Semiparametric Models in Statistics

A semiparametric model is a regression model with both a finite- and an infinite-dimensional component.

A finite-dimensional component is spanned by some list of vectors (a vector is an object that has both magnitude and direction). The two-dimensional and three-dimensional spaces we deal with in everyday geometry are examples of finite-dimensional spaces, but so is a hypothetical 4568-dimensional space. Infinite dimensional spaces are spaces that have an infinite, and possibly ill-defined, number of dimensions and possibilities. They aren’t spanned by any finite list of vectors.

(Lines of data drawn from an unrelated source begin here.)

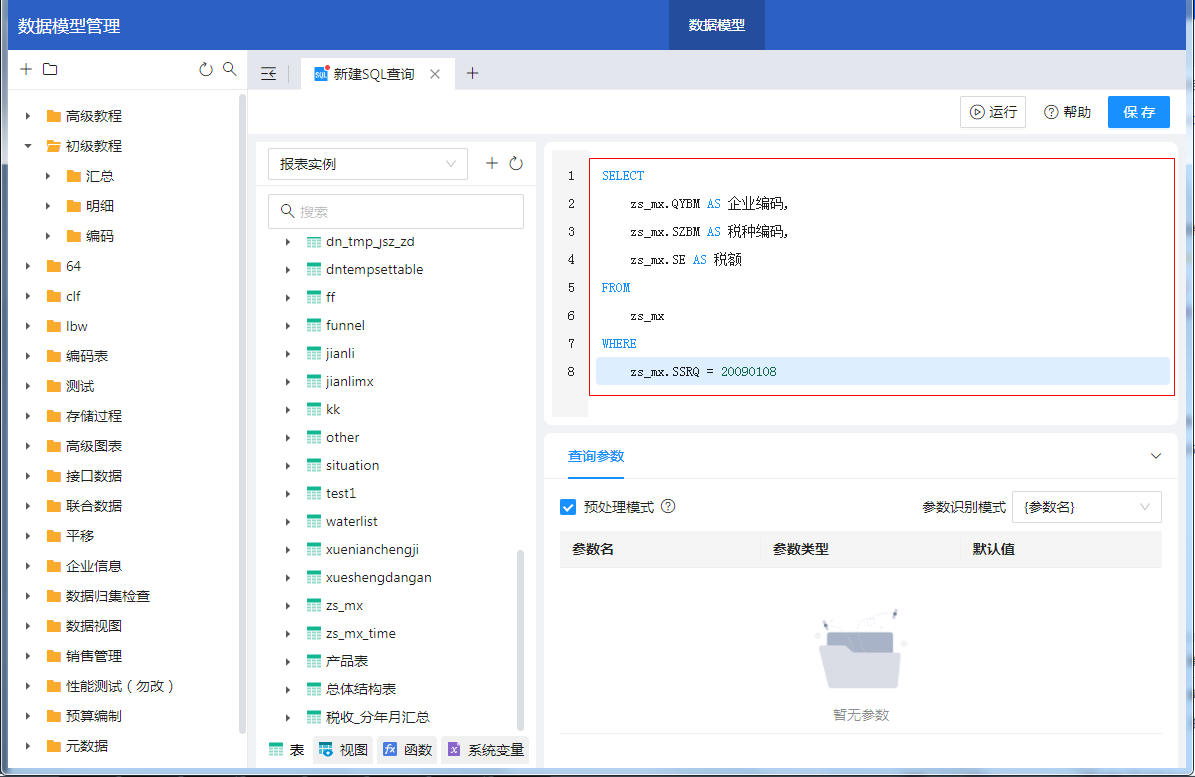Collapse the side panel using the toggle icon
This screenshot has height=777, width=1195.
click(268, 74)
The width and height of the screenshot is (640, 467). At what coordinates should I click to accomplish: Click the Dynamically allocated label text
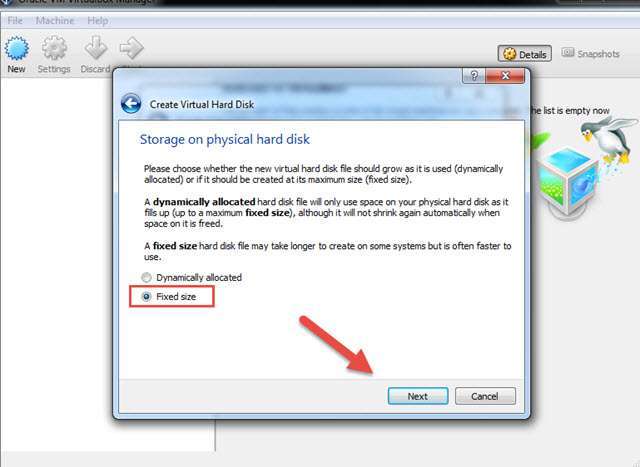pos(199,278)

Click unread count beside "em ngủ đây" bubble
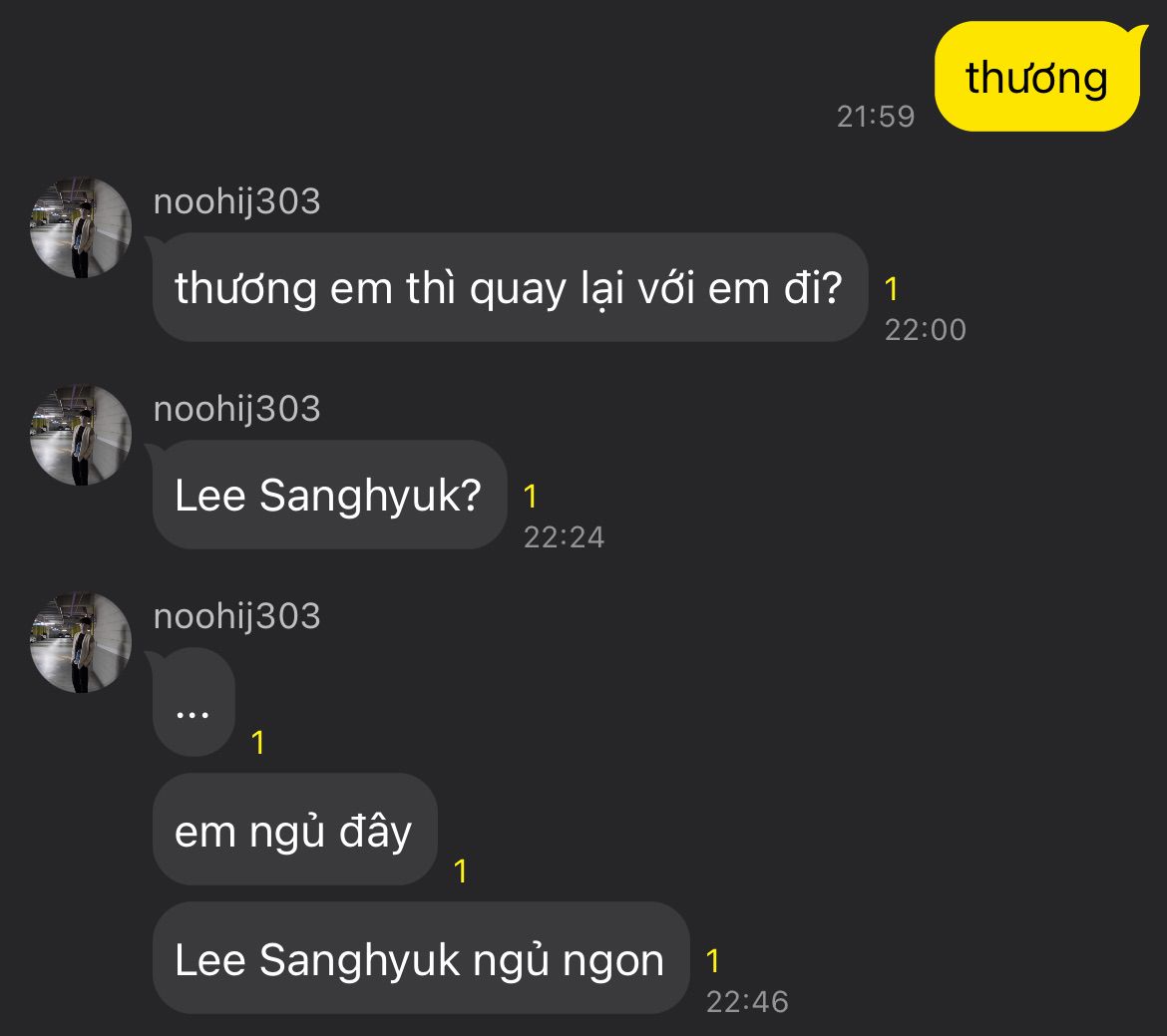tap(461, 872)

In contrast to parametric models, which are well-defined in the finite-dimensional space, and non-parametric models, where the parameters can all span an infinite space, a semiparametric model has a component that is finite-dimensional (i.e. it’s easy to research and understand), and another that is infinite-dimensional (i.e. beyond the range of ordinary statistical methods).

In research and statistics projects involving semi-parametric models the emphasis is almost always on the parametric component of the model. That’s because this is the part which lends itself well to research.

Why Use Semiparametric Models?

Too often parametric models, while being easy to understand and easy to work with, fail to give a fair representation of what is happening in the real world. Non-parametric models may be better representations but do not lend themselves well to analysis. A semiparametric model allows you to have the best of both worlds: a model that is understandable and can be manipulated while still offering a fair representation of the messiness that is involved in real life.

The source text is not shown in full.